|Immature Bouea macrophylla in a basket|
The evergreen tree grows to heights of 25 meters. Its leaves are lanceolate to elliptic in shape (see: Leaf shape), and range from 13 to 45 cm (5 to 17 inches) long and from 5 to 7 cm (2 to 3 inches) wide.
The fruit (resembling a mango) are green in colour and mature to an orange/yellow, with the seed being pink. They grow to roughly 2 to 5 cm (0.7 to 1.9 inches) in diameter. The entire fruit, including its skin is edible. The fruit range from sweet to sour in flavour, and have a light smell of turpentine.
- Thailand : flowers in November to December, and fruit appears from April to May.
- Indonesia : flowers in June to November, and fruit appears from March to June.
Both the leaves and fruit from the tree can be eaten. The leaves can be eaten raw when they are still young, and can be used in salads. While the seed is edible, the endosperm is generally bitter. Fruit can be eaten raw, or made into dishes such as pickle, compote, or sambal. Unripened fruit can be used to make rojak and asinan.

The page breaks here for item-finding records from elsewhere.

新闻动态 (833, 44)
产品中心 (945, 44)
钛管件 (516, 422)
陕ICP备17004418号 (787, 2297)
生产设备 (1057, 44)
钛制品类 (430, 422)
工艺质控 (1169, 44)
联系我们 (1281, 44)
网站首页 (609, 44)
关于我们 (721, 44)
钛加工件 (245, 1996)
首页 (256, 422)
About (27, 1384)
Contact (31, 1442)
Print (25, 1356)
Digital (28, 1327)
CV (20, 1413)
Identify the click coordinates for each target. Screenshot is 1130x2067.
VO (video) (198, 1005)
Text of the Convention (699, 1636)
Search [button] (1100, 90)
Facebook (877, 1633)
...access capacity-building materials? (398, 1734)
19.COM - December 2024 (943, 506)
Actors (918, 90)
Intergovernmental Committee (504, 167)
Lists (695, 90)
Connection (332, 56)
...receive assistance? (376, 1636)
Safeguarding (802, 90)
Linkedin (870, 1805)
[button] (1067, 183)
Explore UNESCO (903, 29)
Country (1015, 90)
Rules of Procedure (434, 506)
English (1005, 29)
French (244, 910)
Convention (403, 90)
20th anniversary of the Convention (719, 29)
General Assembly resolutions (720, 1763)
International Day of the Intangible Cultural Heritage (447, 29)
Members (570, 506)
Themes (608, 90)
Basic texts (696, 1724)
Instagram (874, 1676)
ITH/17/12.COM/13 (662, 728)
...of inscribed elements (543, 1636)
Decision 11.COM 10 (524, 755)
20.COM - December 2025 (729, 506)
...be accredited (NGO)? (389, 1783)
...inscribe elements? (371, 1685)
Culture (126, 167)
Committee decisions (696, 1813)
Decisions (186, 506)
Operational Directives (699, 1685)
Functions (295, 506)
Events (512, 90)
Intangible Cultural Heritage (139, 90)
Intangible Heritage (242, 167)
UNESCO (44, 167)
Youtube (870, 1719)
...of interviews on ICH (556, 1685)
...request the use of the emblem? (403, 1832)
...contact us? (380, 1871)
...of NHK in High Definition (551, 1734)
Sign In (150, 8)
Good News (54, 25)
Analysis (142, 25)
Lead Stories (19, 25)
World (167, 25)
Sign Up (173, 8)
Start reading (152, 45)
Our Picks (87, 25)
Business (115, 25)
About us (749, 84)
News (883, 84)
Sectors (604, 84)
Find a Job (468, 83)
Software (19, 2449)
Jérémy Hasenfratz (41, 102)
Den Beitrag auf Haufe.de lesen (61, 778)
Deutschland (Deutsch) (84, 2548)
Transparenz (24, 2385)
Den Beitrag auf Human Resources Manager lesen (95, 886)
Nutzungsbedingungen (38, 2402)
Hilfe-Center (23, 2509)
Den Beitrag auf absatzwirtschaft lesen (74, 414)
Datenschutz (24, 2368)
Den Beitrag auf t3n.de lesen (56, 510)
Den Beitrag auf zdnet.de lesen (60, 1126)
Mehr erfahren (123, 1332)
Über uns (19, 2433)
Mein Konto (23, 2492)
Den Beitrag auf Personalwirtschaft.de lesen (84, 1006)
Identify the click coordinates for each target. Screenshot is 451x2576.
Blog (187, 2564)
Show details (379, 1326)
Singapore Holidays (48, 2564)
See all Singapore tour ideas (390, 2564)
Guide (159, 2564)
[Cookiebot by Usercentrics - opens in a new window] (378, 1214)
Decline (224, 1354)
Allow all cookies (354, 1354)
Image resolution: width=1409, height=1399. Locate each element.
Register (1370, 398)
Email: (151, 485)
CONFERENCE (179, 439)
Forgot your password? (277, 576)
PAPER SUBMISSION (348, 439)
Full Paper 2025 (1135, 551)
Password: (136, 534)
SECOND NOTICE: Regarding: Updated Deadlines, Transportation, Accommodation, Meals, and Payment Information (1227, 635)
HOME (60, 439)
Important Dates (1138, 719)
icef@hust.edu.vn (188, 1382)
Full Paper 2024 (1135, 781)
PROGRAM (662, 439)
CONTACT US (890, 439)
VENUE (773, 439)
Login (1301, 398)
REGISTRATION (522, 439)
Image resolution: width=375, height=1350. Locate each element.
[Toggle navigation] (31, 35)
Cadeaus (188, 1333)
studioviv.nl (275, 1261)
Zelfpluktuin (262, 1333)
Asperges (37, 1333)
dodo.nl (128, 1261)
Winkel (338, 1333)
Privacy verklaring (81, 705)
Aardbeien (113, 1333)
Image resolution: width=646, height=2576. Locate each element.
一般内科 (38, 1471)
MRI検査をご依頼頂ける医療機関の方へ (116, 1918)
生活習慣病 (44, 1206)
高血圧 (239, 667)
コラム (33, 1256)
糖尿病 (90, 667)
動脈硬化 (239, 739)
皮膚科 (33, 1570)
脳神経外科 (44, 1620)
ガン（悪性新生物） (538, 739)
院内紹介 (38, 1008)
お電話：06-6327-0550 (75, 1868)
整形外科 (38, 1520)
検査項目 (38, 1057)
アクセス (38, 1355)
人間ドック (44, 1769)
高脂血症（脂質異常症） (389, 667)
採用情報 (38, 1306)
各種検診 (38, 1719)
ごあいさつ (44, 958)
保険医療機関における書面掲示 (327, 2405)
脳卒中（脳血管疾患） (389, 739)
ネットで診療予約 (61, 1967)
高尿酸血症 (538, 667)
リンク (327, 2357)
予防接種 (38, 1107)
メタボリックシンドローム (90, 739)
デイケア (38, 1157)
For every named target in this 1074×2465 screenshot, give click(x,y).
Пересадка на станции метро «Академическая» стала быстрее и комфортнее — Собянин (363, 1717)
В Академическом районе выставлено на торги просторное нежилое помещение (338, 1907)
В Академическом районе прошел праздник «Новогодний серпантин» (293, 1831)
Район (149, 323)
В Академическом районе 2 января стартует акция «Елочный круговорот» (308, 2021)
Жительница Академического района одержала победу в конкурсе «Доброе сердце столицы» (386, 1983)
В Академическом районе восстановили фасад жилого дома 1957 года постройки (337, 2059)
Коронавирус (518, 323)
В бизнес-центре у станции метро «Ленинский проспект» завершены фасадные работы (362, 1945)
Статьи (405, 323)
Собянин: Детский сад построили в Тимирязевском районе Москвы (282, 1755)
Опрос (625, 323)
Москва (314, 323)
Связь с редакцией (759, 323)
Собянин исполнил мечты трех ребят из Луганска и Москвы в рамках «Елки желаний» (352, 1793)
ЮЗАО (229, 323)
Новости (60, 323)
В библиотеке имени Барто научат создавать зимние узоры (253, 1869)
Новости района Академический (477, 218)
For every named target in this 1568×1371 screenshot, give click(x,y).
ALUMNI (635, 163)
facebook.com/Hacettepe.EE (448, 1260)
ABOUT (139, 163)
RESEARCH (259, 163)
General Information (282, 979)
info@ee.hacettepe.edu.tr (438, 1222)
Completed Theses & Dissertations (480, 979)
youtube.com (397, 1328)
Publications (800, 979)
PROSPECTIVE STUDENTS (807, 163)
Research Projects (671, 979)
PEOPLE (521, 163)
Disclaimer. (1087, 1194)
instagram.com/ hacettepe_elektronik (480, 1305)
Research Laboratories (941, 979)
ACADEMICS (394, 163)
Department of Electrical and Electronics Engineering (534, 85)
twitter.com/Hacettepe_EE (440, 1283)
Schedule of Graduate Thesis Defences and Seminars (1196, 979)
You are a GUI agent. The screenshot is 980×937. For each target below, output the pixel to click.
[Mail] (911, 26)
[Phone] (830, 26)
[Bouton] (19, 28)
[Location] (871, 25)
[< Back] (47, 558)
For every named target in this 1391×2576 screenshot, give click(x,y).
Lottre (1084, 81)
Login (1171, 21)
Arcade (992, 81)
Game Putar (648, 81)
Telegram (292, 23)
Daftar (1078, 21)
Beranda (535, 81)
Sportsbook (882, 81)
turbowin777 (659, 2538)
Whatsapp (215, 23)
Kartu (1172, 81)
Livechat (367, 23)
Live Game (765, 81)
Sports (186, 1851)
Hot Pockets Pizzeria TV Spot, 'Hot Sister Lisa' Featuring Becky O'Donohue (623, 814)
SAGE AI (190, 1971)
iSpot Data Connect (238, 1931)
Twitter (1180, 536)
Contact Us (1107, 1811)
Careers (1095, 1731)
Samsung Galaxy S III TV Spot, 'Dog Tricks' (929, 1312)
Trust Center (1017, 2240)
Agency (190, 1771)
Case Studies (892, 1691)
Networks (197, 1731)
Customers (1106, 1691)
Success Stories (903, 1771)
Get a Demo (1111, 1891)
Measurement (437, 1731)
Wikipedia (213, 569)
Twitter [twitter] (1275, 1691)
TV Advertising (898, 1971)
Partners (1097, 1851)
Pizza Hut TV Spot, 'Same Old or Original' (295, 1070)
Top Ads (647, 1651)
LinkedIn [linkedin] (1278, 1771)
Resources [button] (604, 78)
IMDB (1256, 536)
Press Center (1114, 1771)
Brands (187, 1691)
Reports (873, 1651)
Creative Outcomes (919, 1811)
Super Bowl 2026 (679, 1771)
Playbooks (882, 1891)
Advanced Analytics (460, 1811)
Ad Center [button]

Bouea macrophylla is commonly known in English as the "marian plum", "gandaria", and "plum mango". It is also known in Thai as ma praang (มะปราง) and ma-yong; in Indonesian as ramania and gandaria; in Burmese as mayan-thee (မရမ်းသီး); and in Vietnamese as thanh trà
In 2015 a major retailer introduced the fruit to the British public under the name plango, apparently a portmanteau word for "plum" and "mango". At the time the announcements noted the resemblance of the fruit to plums and mangoes, and some of the local press deliberately or naively announced that the fruit was a cross between a plum and a mango, which is not botanically plausible without genetic engineering, given that plums and mangoes are not even in the same family; they are in fact members of the Rosaceae and Anacardiaceae respectively.